I believe actually brainstorming in this area would stop many of the other existing discussions. An example might be, "how to implement a new feature into 'The Core'?". Would if the core didn't even exist as it did now? It resembled something a lot more like a Linux Kernel which is there to support functionalities, not to provide them. In my mind, it would stop so many discussions in their tracks about whether something should or shouldn't be a part of the core. Instead these discussions would be taken to their respective "areas" or development groups, where it is analyzed and implemented similarly to how it is now, but on a much smaller, faster, and miniaturized scale.

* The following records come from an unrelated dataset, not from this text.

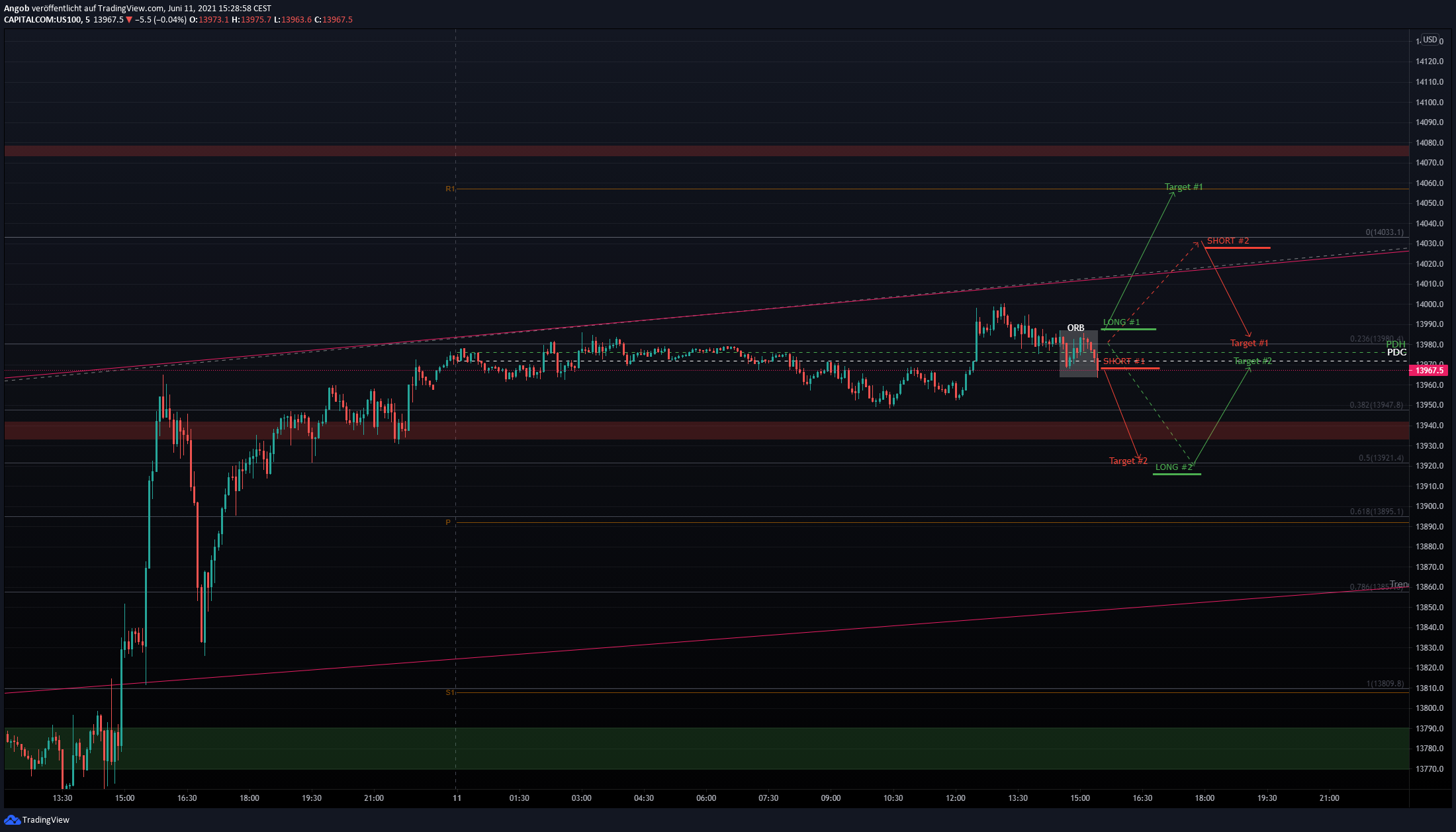Screen dimensions: 1456x832
Task: Click the current price tag 13967.5
Action: point(1430,371)
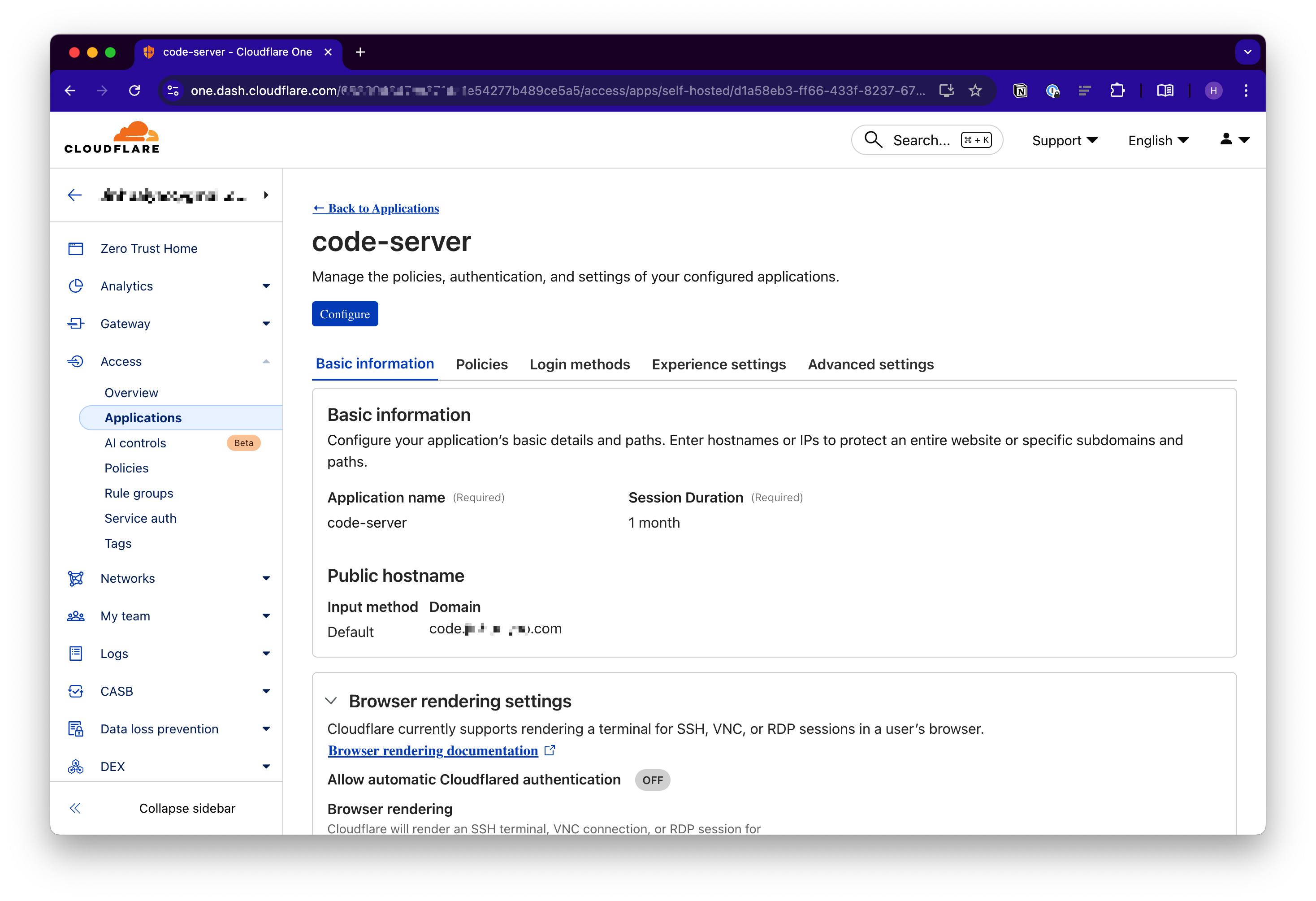Bookmark this page with star icon

coord(974,91)
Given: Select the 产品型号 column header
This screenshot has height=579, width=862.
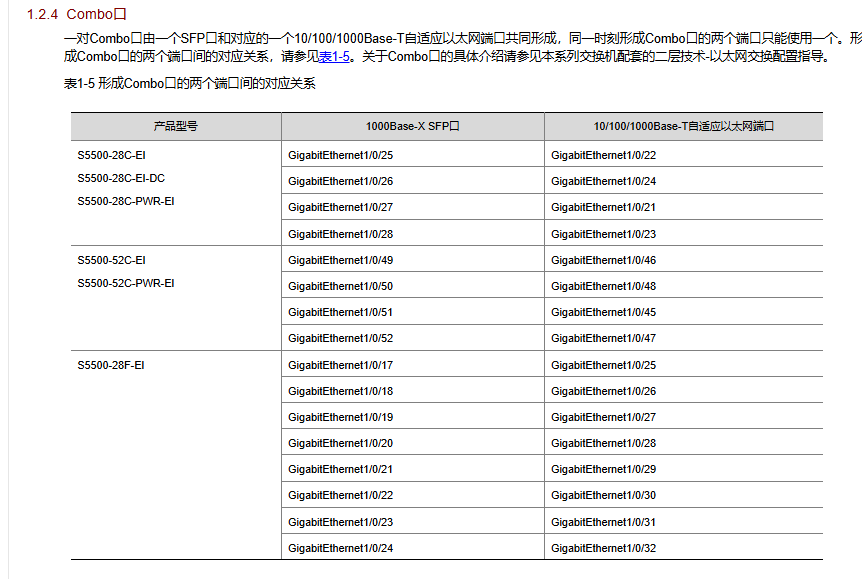Looking at the screenshot, I should coord(175,127).
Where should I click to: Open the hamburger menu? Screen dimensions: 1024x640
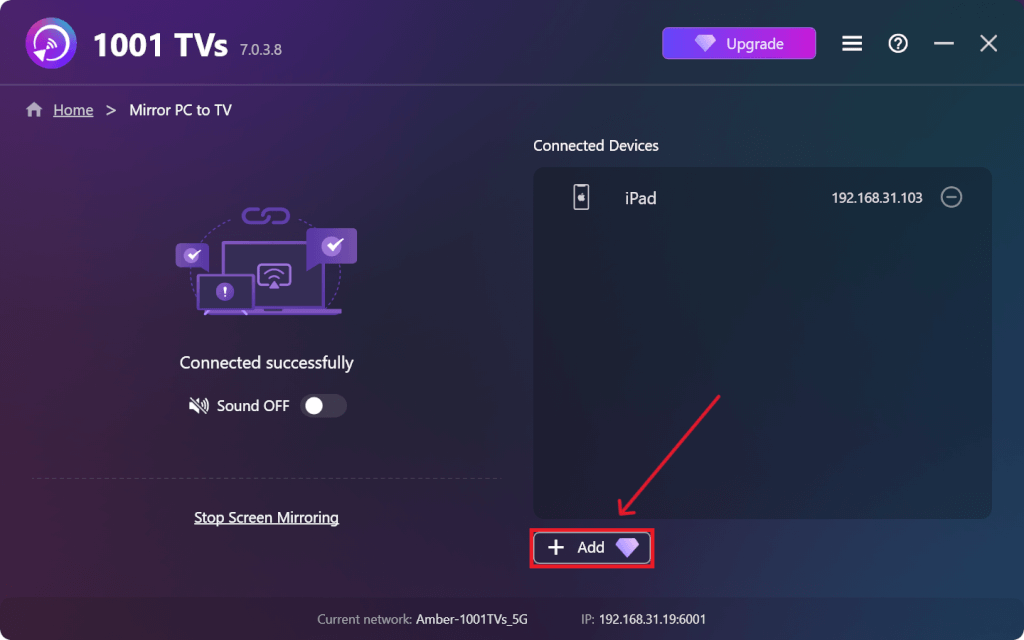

On the other hand, how can I even begin to discuss things on this sort of level, when I don't even know a date when PHP 4 support will end? Also... I am a professional developer. Why do I have "prove" myself to the community by providing
"free stuff" when this is what I do for a living? It is my living therefore it takes up most if not all my time that I would use otherwise to provide said "free stuff" happily. Instead why can't I just discuss without the need of "proving" anything, because isn't having a knowledgeable discussion proof in itself?
Your profile indicates you've been part of the community roughly the same amount of time as me, so clearly you've come to different conclusions then i have, so i am genuinely curious how your experience has differed to mine.
My only comment to that is yes, it does sound like it has differed, but I don't think I have to explain much more based on the many comments I've made within this thread already.
You are right though, a lot of this was me looking for a fight, but understand that my attitude was rooted out of genuine frustration.
If you or anyone can answer these real questions, I'm all ears:
When will PHP 4 support end?
When PHP 5 support is explicit, how will minor versions be taken into account?
Will their ever be support for installable shared libraries?
When will pre 2.8 support end?
When will pre 3.0 support end?
When will IE6 support end?
When will IE7 support end?
When will HTML 5 support start?
Can we start a discussion, and who would be involved in it, about an all out re-structuring of the core and overall platform?
Can this discussion include modularity all the way down to the MVC pattern, the sharing of libraries and/or packages, an open source API for hosting themes and/or plugins, changing the code writing practice to resemble more of the overall PHP development world?
If you would like suggestions, I'm all mouth ;) (Within new threads of course).